* **What needs to be done**:
For this listing, the lines between the one holding "Close the 远程打印设备 dialog" and the one holding "Screen dimensions: 1568x551", inclusive, must be set down exactly.

* **Dataset records**:

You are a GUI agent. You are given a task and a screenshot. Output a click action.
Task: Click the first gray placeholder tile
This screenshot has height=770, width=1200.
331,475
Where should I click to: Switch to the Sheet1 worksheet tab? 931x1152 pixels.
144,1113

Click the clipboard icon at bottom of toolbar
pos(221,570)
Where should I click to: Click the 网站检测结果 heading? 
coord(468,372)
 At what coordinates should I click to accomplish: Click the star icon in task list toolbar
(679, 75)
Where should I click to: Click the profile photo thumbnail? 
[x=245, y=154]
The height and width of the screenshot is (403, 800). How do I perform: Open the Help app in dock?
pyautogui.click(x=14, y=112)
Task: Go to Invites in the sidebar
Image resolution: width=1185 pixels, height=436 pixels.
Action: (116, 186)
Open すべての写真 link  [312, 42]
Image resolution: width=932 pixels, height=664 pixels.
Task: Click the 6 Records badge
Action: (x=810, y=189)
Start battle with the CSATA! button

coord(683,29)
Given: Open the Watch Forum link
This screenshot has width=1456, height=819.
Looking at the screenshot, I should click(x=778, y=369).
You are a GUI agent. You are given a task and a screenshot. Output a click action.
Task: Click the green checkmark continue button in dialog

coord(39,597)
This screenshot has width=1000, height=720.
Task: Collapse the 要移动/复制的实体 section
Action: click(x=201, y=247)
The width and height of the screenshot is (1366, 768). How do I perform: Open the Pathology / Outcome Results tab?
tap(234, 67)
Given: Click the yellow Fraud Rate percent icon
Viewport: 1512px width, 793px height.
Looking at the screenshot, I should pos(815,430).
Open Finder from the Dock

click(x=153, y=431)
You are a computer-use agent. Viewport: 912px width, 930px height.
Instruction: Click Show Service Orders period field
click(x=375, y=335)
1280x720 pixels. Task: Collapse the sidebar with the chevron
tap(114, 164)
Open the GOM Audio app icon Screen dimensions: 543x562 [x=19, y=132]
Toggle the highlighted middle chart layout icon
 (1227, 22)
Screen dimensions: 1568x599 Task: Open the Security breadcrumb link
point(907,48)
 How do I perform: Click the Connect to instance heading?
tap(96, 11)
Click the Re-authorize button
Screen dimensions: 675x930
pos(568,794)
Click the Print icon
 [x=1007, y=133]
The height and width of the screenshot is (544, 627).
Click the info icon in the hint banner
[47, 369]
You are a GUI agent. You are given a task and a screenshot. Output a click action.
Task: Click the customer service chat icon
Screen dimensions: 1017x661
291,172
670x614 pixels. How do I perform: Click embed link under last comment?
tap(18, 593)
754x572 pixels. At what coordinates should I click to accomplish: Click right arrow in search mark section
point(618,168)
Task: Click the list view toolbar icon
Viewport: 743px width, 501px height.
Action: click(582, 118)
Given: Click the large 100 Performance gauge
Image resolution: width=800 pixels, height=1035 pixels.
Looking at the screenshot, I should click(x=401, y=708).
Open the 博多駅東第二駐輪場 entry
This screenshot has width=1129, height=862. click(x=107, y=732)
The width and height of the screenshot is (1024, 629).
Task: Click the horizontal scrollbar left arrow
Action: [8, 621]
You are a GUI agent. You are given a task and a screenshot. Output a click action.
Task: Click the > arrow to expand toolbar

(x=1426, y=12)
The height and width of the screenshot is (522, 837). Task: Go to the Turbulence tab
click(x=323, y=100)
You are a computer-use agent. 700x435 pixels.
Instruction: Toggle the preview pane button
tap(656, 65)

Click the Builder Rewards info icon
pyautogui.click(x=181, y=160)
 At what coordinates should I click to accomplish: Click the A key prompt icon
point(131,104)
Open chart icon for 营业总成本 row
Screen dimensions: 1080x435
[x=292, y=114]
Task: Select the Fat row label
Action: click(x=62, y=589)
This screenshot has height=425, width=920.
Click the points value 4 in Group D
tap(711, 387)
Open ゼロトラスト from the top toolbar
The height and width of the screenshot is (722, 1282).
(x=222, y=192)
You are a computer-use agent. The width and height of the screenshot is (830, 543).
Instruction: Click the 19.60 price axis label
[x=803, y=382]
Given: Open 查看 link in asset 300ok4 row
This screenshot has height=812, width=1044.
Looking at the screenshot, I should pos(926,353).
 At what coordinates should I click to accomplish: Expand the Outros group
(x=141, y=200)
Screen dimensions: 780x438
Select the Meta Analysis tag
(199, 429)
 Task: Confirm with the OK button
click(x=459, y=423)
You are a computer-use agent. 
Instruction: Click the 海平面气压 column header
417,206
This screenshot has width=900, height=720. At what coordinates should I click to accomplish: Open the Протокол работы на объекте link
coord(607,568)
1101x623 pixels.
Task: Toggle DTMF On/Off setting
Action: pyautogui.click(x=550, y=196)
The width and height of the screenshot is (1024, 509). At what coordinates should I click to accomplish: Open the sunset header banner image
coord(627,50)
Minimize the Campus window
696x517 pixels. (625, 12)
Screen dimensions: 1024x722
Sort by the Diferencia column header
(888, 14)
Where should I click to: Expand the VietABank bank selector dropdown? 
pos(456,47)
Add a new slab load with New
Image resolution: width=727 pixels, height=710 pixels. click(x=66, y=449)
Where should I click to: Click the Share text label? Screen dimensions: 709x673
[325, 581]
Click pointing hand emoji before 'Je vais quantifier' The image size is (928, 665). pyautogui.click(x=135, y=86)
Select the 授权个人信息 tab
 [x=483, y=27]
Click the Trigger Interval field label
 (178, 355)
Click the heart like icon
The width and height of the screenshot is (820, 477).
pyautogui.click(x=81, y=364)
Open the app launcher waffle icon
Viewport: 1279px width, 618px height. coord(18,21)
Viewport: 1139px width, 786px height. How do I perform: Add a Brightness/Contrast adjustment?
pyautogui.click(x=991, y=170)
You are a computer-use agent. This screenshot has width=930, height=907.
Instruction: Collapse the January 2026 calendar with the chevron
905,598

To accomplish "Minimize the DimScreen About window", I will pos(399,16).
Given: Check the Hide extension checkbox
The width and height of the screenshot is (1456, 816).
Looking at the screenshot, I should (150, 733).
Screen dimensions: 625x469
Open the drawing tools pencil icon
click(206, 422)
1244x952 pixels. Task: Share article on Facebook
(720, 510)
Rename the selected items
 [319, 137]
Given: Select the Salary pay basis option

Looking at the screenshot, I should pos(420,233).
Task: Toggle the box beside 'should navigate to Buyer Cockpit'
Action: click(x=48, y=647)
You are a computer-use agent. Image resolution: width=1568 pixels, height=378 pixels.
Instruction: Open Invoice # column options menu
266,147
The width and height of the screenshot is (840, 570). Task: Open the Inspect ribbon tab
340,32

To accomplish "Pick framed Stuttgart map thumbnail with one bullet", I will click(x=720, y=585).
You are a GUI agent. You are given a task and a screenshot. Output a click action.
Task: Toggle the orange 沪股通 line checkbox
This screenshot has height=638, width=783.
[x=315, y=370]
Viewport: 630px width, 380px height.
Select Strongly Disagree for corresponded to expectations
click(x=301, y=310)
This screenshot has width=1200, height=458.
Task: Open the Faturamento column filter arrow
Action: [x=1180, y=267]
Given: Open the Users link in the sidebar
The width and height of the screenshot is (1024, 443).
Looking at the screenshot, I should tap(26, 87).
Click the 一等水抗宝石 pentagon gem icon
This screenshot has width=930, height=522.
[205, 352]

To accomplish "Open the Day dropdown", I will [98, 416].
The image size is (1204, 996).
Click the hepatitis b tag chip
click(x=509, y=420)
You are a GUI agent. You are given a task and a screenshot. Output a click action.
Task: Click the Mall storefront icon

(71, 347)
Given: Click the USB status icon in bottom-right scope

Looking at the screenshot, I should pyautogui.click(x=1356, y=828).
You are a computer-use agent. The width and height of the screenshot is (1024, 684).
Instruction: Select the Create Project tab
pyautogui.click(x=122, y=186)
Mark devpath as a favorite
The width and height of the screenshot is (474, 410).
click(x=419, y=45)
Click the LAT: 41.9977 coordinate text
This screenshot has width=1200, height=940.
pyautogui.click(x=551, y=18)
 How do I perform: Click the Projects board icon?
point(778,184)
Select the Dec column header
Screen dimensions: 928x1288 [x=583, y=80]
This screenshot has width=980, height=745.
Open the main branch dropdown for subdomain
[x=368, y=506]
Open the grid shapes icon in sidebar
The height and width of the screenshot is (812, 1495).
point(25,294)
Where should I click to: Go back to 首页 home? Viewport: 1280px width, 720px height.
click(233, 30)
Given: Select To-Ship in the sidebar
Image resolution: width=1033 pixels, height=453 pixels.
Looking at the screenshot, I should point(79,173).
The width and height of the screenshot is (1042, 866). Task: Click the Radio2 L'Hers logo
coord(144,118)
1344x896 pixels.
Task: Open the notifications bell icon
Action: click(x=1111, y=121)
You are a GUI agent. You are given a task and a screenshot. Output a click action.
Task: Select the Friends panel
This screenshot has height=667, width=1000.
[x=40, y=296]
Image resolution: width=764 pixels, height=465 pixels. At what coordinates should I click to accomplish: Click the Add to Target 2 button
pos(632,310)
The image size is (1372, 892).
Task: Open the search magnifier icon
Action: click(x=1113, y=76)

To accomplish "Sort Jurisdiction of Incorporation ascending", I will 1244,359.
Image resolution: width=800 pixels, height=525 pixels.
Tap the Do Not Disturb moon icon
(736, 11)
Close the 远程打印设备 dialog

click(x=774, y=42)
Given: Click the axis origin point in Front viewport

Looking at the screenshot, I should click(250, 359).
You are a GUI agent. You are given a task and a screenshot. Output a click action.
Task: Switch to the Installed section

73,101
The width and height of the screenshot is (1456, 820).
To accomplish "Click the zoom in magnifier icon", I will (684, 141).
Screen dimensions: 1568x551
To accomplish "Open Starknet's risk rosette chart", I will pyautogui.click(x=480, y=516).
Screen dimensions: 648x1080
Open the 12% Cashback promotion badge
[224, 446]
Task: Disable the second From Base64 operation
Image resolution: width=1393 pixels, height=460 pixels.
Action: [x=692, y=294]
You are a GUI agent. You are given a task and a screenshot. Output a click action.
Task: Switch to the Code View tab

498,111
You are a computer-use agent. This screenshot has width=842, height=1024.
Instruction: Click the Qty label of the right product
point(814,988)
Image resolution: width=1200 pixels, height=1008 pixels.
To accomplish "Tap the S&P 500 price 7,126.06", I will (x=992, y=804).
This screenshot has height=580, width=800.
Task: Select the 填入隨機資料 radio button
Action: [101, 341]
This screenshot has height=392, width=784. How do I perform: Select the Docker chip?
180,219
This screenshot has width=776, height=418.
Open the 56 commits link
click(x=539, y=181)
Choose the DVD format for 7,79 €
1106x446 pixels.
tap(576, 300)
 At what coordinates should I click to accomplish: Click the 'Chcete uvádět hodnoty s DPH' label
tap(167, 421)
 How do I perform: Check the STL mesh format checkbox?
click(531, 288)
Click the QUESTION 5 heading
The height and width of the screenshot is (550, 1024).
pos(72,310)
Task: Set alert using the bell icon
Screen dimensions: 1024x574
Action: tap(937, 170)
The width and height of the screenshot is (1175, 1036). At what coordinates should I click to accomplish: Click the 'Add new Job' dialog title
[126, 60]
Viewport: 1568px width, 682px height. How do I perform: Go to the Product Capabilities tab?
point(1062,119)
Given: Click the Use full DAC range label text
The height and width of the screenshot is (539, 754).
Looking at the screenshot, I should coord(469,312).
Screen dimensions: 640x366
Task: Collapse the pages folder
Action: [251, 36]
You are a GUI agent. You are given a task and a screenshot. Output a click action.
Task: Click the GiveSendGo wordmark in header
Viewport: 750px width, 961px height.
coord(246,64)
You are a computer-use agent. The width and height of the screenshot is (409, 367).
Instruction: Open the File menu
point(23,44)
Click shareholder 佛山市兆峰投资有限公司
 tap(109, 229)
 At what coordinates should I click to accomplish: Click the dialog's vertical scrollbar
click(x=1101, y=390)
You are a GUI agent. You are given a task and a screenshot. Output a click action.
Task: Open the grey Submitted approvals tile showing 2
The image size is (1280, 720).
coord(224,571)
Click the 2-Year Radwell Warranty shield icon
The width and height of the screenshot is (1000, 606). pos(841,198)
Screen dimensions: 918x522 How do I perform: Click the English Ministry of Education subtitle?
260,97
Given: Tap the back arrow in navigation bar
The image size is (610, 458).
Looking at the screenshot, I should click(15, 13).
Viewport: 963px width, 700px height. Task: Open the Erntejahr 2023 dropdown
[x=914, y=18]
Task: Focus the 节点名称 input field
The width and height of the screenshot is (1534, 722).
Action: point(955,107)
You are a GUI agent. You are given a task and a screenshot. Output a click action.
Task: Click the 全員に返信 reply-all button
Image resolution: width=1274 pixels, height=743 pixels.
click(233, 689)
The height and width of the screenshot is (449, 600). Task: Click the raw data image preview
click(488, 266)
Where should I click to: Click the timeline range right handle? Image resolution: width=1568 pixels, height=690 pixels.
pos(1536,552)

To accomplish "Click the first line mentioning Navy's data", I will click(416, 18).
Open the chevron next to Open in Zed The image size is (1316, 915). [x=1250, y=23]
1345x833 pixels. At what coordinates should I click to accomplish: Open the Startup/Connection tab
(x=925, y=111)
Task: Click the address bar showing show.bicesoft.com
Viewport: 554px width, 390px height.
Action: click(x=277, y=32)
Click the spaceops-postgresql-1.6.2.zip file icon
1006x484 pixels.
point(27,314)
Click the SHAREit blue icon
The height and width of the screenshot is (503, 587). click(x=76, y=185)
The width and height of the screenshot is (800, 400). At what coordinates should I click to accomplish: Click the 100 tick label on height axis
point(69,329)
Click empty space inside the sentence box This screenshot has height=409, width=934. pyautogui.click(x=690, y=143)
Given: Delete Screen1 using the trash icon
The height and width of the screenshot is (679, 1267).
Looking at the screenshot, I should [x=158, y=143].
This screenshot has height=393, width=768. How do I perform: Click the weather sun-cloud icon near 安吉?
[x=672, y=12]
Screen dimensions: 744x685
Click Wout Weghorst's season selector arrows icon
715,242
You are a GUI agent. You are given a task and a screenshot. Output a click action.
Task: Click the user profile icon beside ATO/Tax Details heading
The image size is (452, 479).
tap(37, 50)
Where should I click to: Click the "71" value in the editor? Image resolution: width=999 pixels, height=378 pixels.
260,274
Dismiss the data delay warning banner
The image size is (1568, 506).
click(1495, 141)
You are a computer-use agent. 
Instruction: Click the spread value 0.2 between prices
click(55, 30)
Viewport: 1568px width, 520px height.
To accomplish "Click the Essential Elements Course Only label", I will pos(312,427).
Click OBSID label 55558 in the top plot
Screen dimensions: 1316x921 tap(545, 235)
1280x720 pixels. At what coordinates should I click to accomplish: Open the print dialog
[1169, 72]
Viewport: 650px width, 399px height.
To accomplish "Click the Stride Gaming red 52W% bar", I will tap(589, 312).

* **Answer area**:
Close the 远程打印设备 dialog

click(x=774, y=42)
Given: Click the axis origin point in Front viewport

Looking at the screenshot, I should click(250, 359).
You are a GUI agent. You are given a task and a screenshot. Output a click action.
Task: Switch to the Installed section

73,101
The width and height of the screenshot is (1456, 820).
To accomplish "Click the zoom in magnifier icon", I will (684, 141).
Screen dimensions: 1568x551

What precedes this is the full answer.